Wednesday, 25 May 2016

Guest Post: Sarah Ferguson on Scrutiny and the Finance Centre

I see that finally the States of Jersey Development Company have backed down as are letting Scrutiny view all relevant documents, but this sorry saga in which taxpayers money has drained away in the course of the dispute to various lawyers, raises the issue of just how accountable these new States quangos are.

In that respect the SOJDC is correct: protocols need to be in place so this does not happen again. Indeed a formalised version of the accepted conditions in this case would surely suffice and be easy to implement. It is not right especially that quangoes which were once States Departments should suddenly be able to be unaccountable.

This subject was the subject of a piece in the JEP by Sarah Ferguson, which apparently was slightly edited in the paper, so here is the complete version from Facebook.

Sarah Ferguson on Scrutiny and the Finance Centre

As the Bard almost says “The officers doth protest too much methinks”! The ongoing standoff we have watched between the States of Jersey Development Company and the Corporate Services Scrutiny Panel does give rise to public suspicions about the complexity of the information being withheld.

It was stipulated in the original propositions setting up SoJDC that the company would be subject to review by the Public Accounts Committee and by Scrutiny. Human nature being what it is, is it really surprising that the longer an organisation withholds information, the greater the concern expressed by the public?

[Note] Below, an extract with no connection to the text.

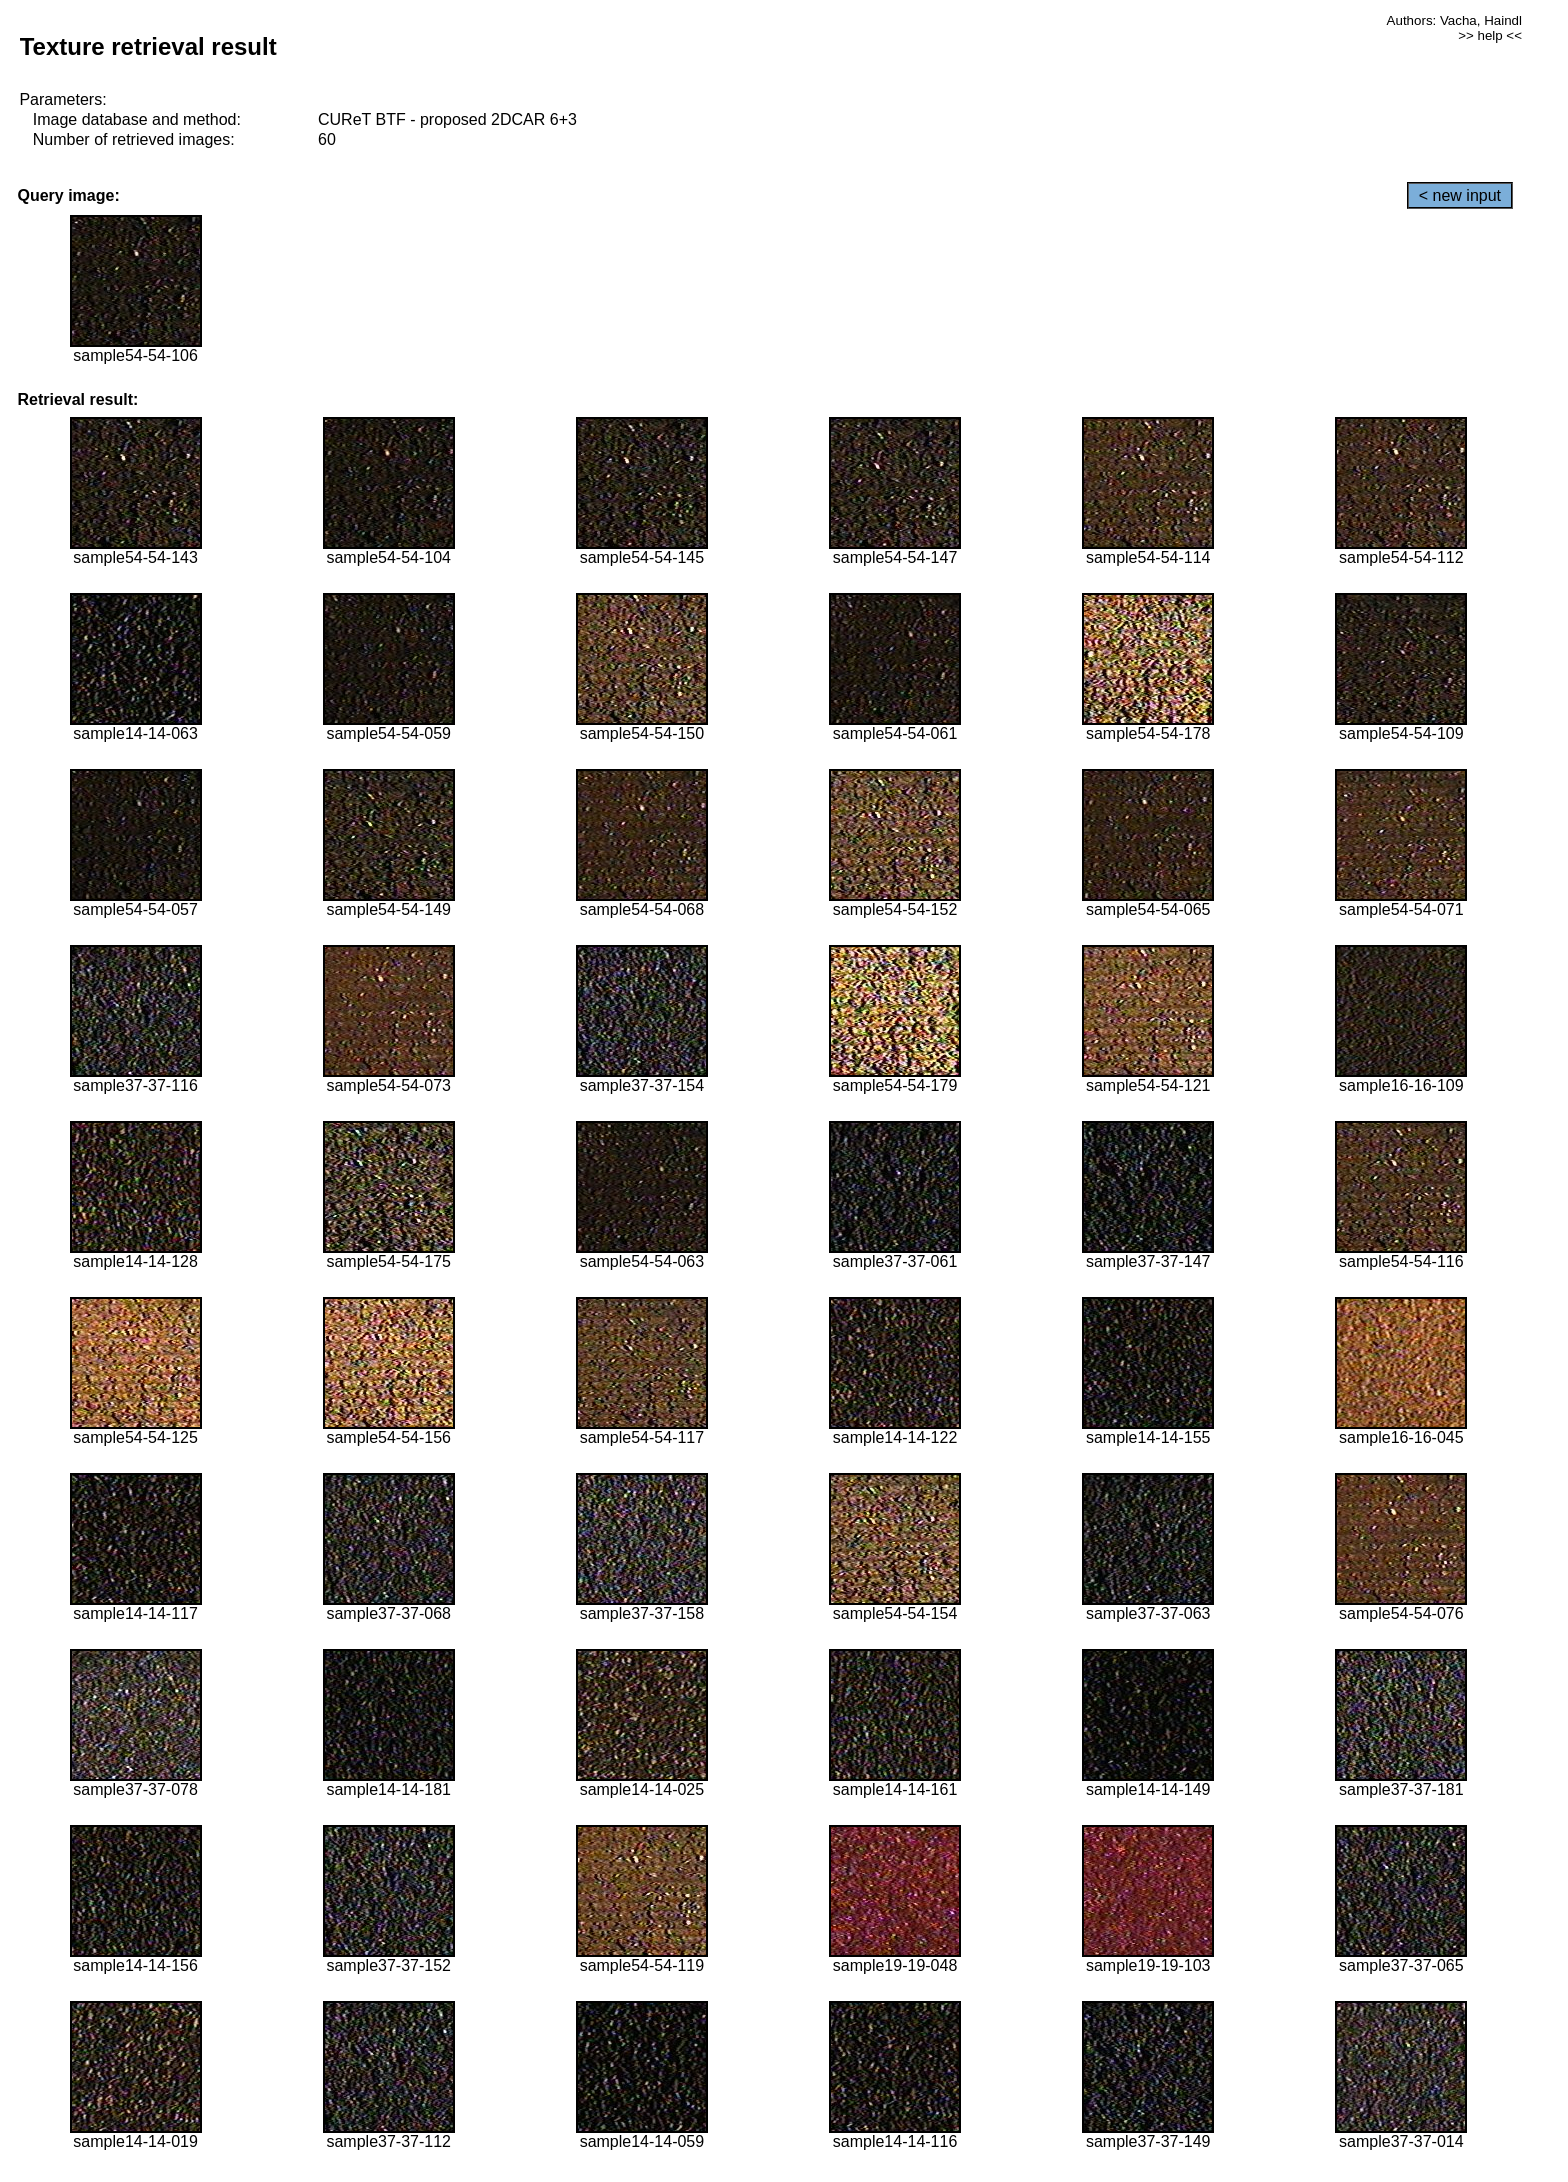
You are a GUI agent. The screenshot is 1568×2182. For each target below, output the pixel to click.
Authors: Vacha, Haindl (1454, 20)
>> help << (1490, 35)
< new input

It is inconceivable that the Scrutiny Panel could have a sensible discussion with their advisors if the advisors cannot explain the basis for their thinking and the evidence to support it. SoJDC have not noted that there have never been any leaks of information from the Corporate Services Scrutiny Panel and appear to have overlooked the statutory requirement that both the Public Accounts Committee and Scrutiny are entitled to review the company. The followup question is to whom does the company think it is accountable? Scrutiny and the Public Accounts Committee represent the taxpayers – the shareholders.

In most countries a summons to provide information to and to appear before a parliamentary Committee is a three line whip. There may be a reluctance if there may be embarrassment. Classic examples are HBOS and RBS but even these organisations produced the required information.

It is conceivable that if SoJDC had been less secretive and dealt with the enquiry swiftly when first asked then this would have removed the uncertainty which it is maintained that prospective clients felt. Certainly the delays have extended the uncertainty. Co-operation at an early stage would also have reduced the interest which would be shown in the Scrutiny report.

In the meantime we now have a situation where the prospects of Orders of Justice are flying all over the place and the public are totally confused. The second planning application for the latest building with the boundary moved was an interesting move but has it really improved the quality of the arguments?

The underlying question is whether government should get directly involved with property development and carry the risk? Is this an area where taxpayers’ money should be utilised? Originally there was the promise of a loan from the currency fund. Security on the loans for construction will presumably be on the assets of SoJDC - assets belonging to the shareholder, the taxpayer.

It was intended that the development of the Waterfront masterplan would provide an attractive mixed use area for work, rest and play, with an income which would provide funds to regenerate other parts of St Helier. We started on this 8 years ago and we are still waiting.

1 comment:

James said...

SoJDC have not noted that there have never been any leaks of information from the Corporate Services Scrutiny Panel

I'm guessing that what she means is that SOJDC fail to note that there have never been leaks, rather than SOJDC have noted that there have been leaks, which is what the misuse of the double negative suggests.

We the people are not shareholders - that's a wrong way of looking at it. Shareholders can buy in and out - we can't - and moreover there's a covert implication in shareholding that the views of the wealthy (you know, the millionaire sorts who have houses on St Brelade's Bay) count for more than those who live in portakabins on farms.

And the question of whether government should get involved in property development is sheer stupidity: you cannot trust the private sector to deliver what people need, rather than what will earn them a fast buck. Office developments you can leave: decent civilised social housing should be left to government.